> **DESCRIPTION OF THE TASK**
Exercise in exact copying: restate word for word only the lines below from the one containing "Click the print icon in the console sidebar" through the one containing "Task: Click the D 16mm table row", omitting any pictures.

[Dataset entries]
━━━
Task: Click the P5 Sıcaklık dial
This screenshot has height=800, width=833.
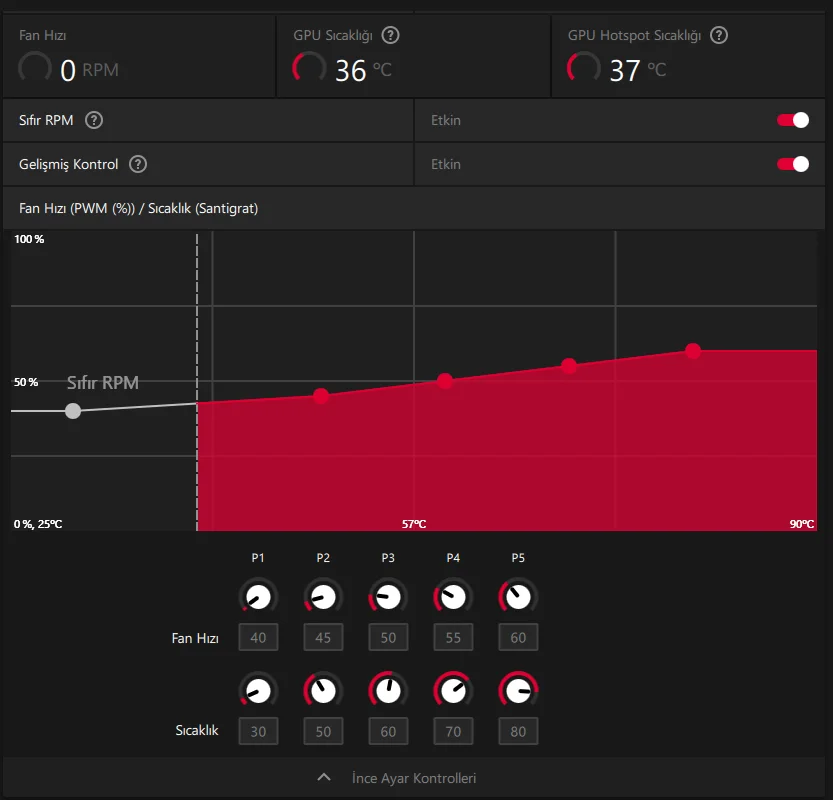Action: coord(518,691)
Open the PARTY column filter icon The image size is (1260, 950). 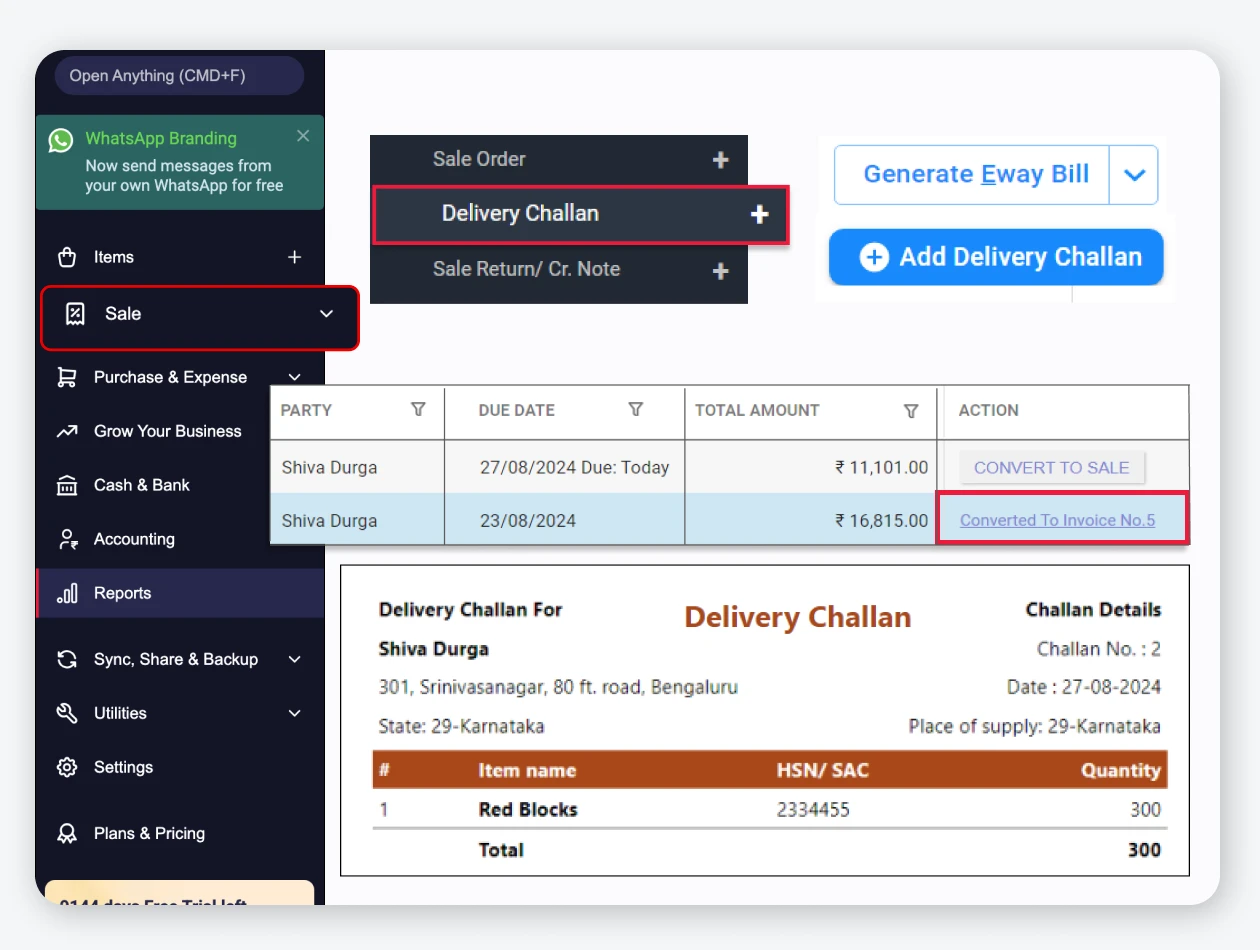(x=419, y=410)
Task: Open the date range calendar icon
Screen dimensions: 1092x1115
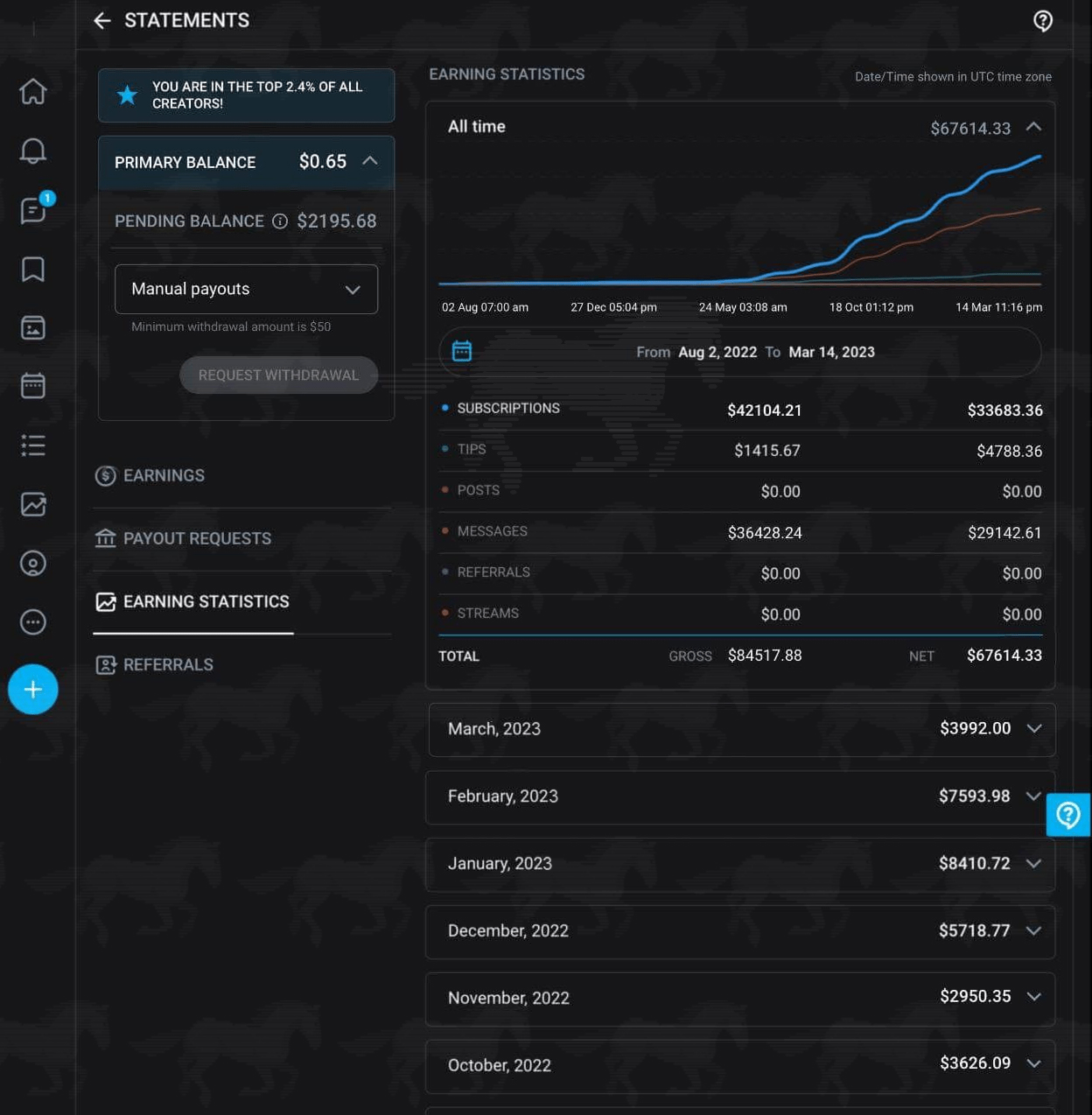Action: click(462, 352)
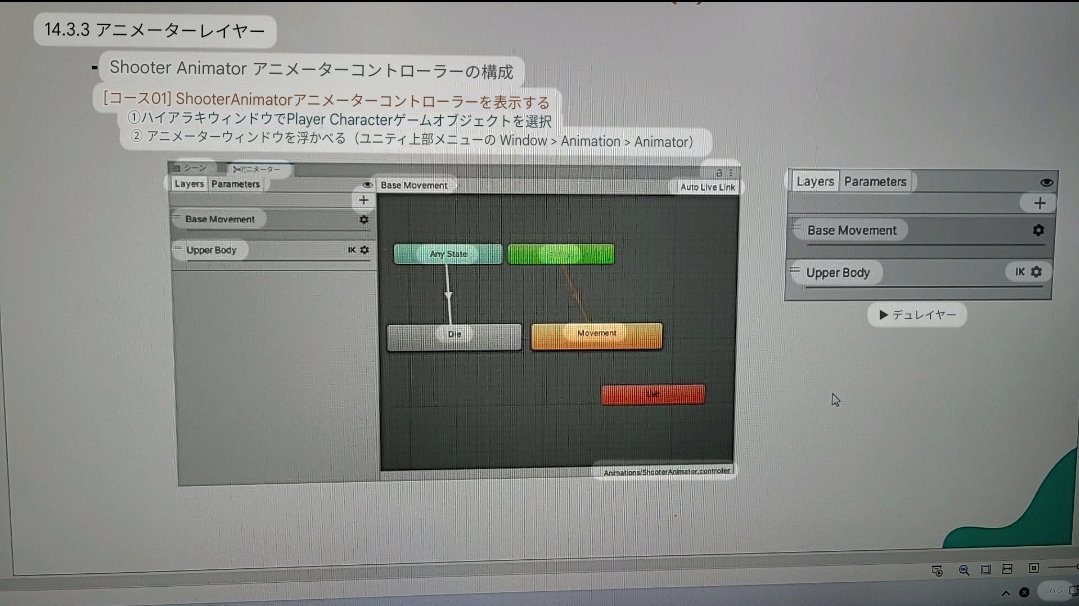Viewport: 1079px width, 606px height.
Task: Open the Animator window options menu
Action: pyautogui.click(x=730, y=173)
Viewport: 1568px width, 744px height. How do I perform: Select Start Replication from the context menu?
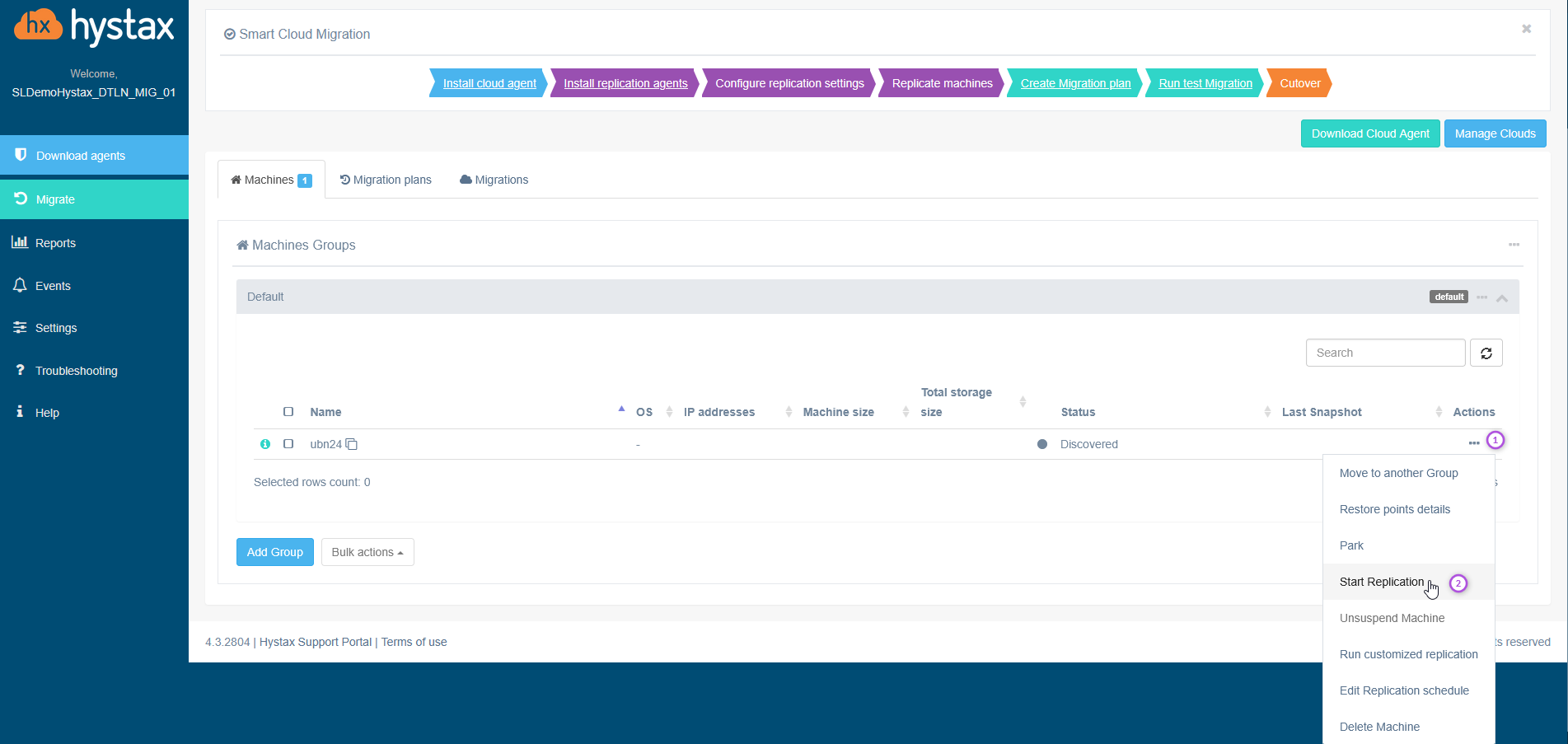pos(1381,582)
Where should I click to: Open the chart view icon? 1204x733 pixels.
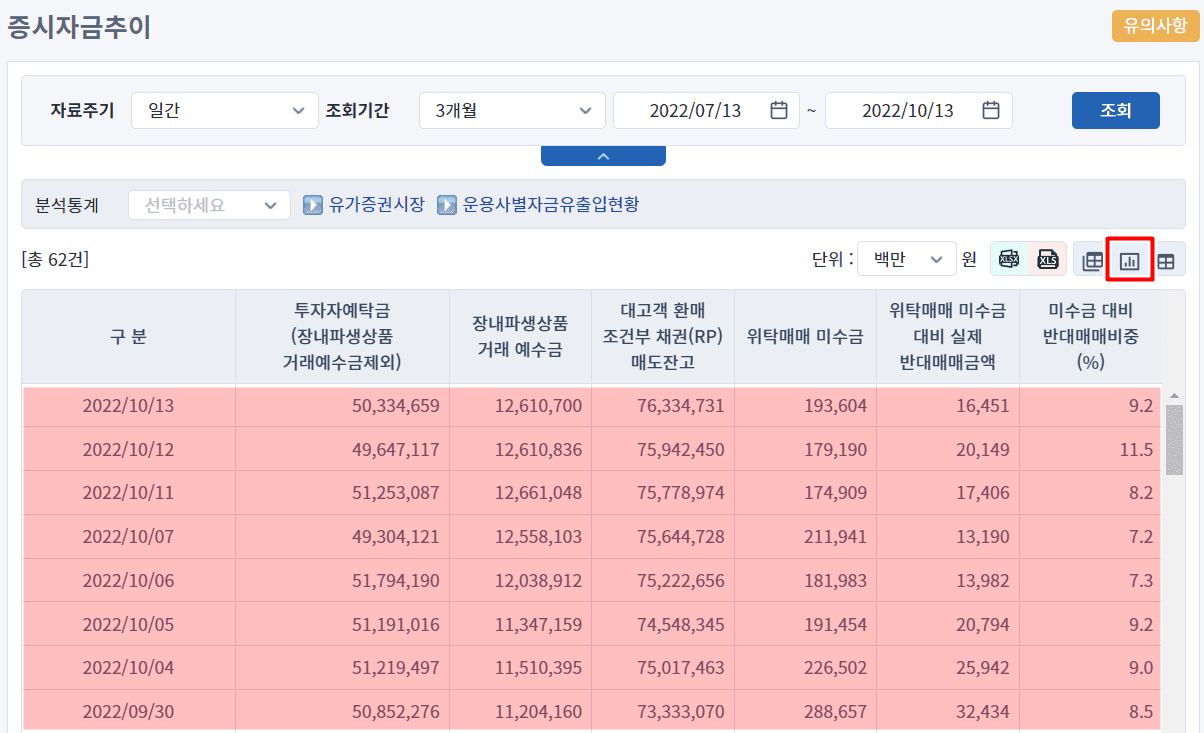[x=1130, y=261]
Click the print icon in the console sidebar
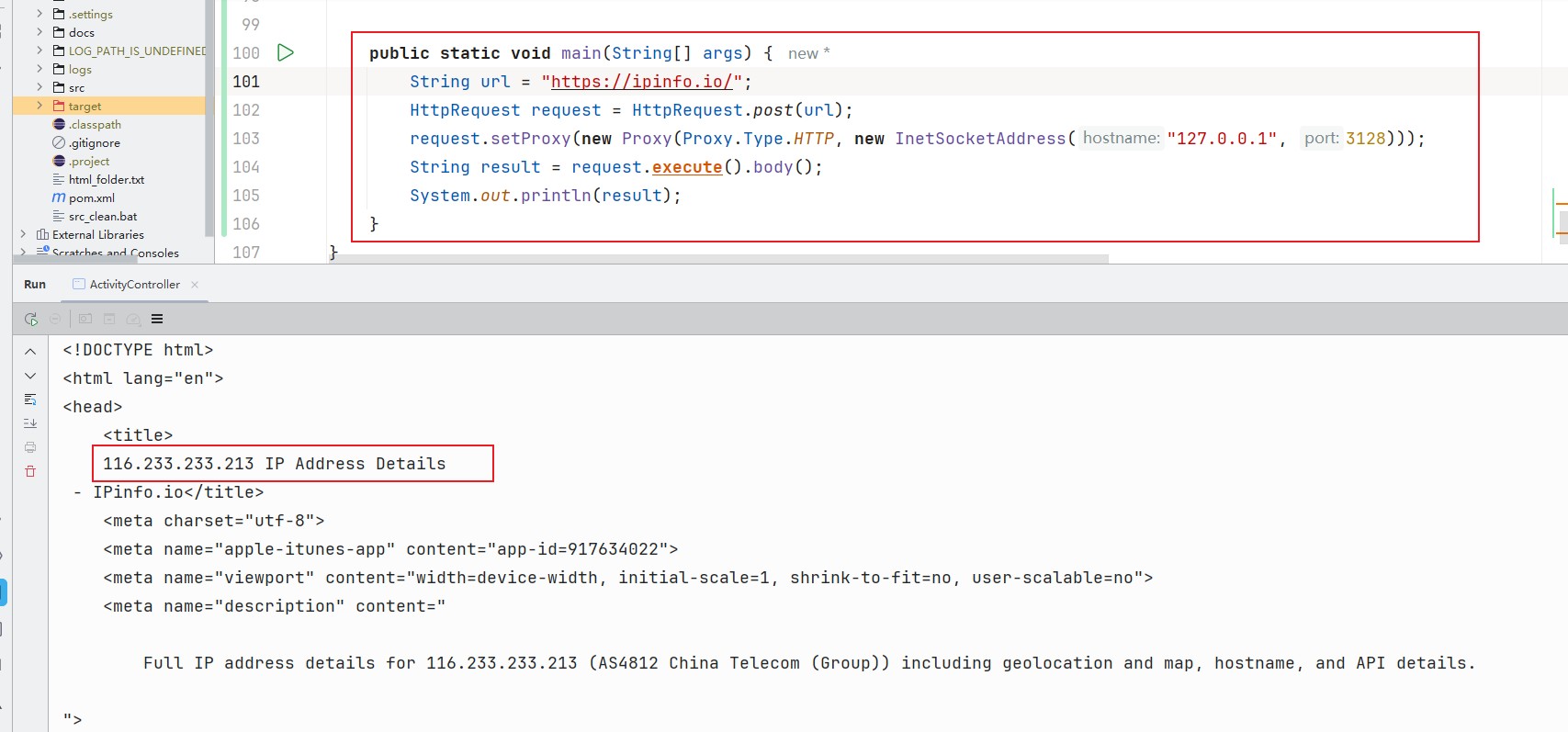The height and width of the screenshot is (732, 1568). click(x=30, y=447)
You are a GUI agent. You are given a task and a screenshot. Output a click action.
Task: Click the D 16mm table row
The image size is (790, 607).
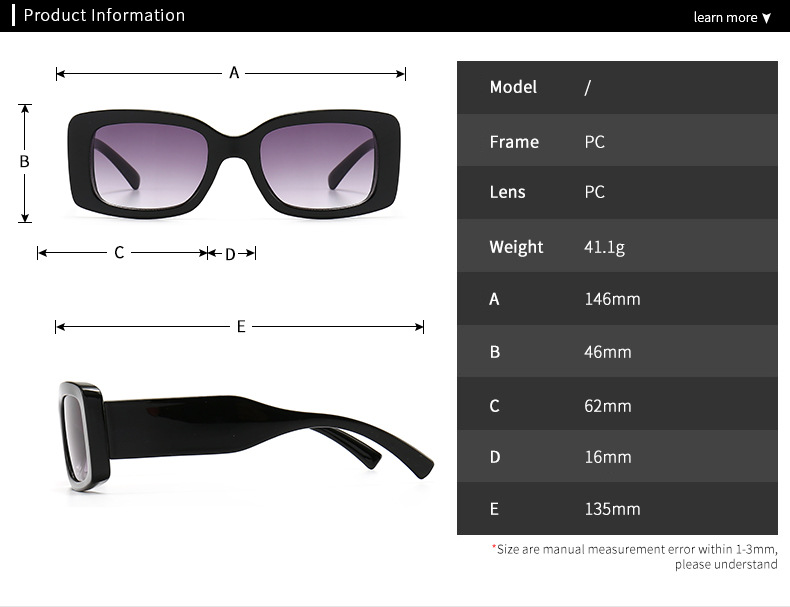(x=617, y=456)
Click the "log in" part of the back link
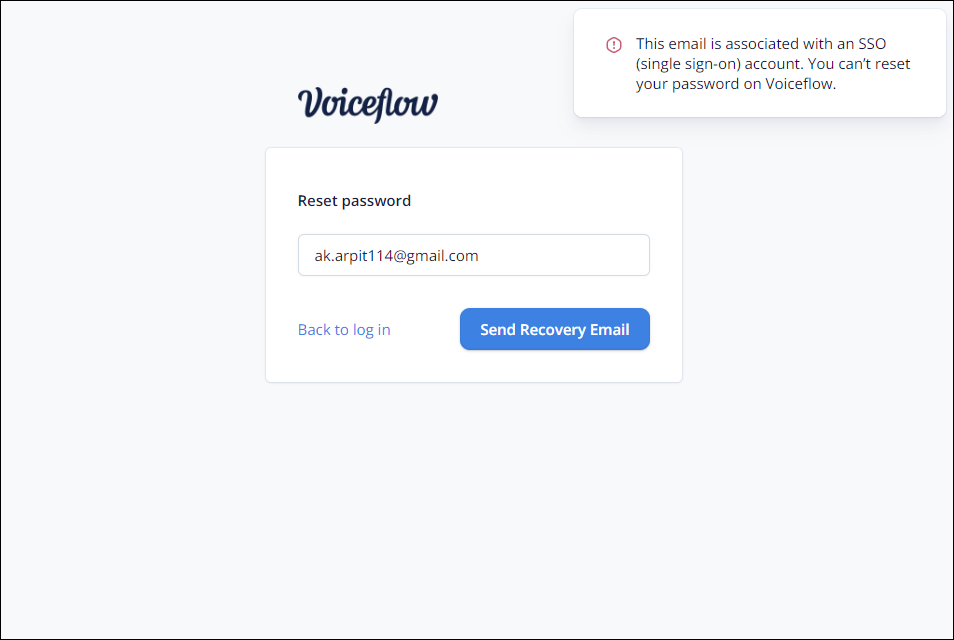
━━━
> **RESPONSE BELOW**
Click the print icon in the console sidebar
The height and width of the screenshot is (732, 1568). click(x=30, y=447)
You are a GUI agent. You are given a task and a screenshot. Output a click action.
Task: Click the D 16mm table row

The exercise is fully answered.